### Problem description
Starting at the line that contains "Task: Click the green square in the cube net" and ending at the line that contains "Action: pyautogui.click(x=108, y=27)", write those entries out again with "green" switched to "blue", keeping everything else the same.

>> begin Listed records

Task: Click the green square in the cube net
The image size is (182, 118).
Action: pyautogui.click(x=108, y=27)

>> end Listed records
>> begin Listed records

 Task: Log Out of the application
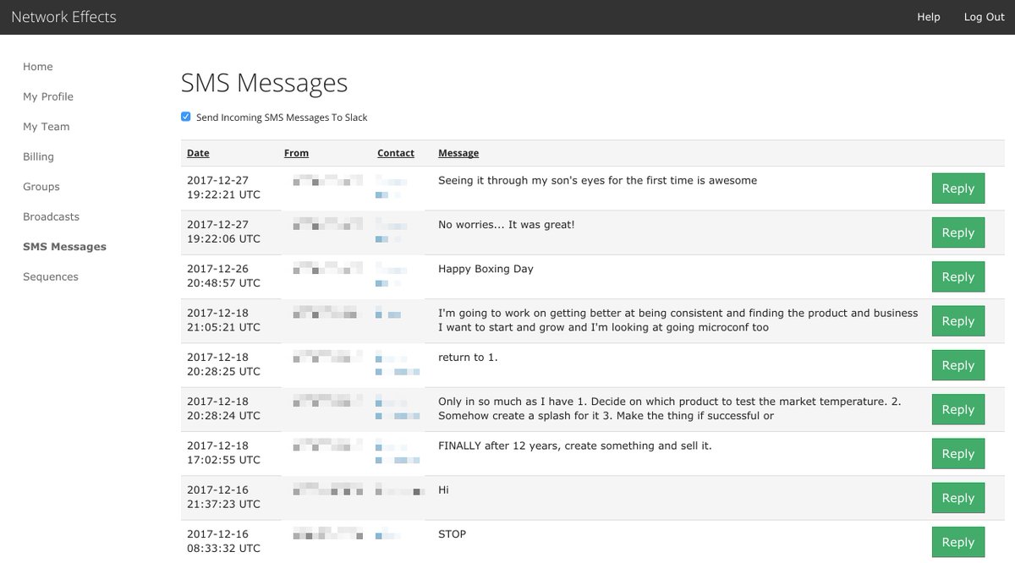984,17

>> end Listed records

### Result for this task
Task: Click the blue square in the cube net
The image size is (182, 118).
Action: pyautogui.click(x=108, y=27)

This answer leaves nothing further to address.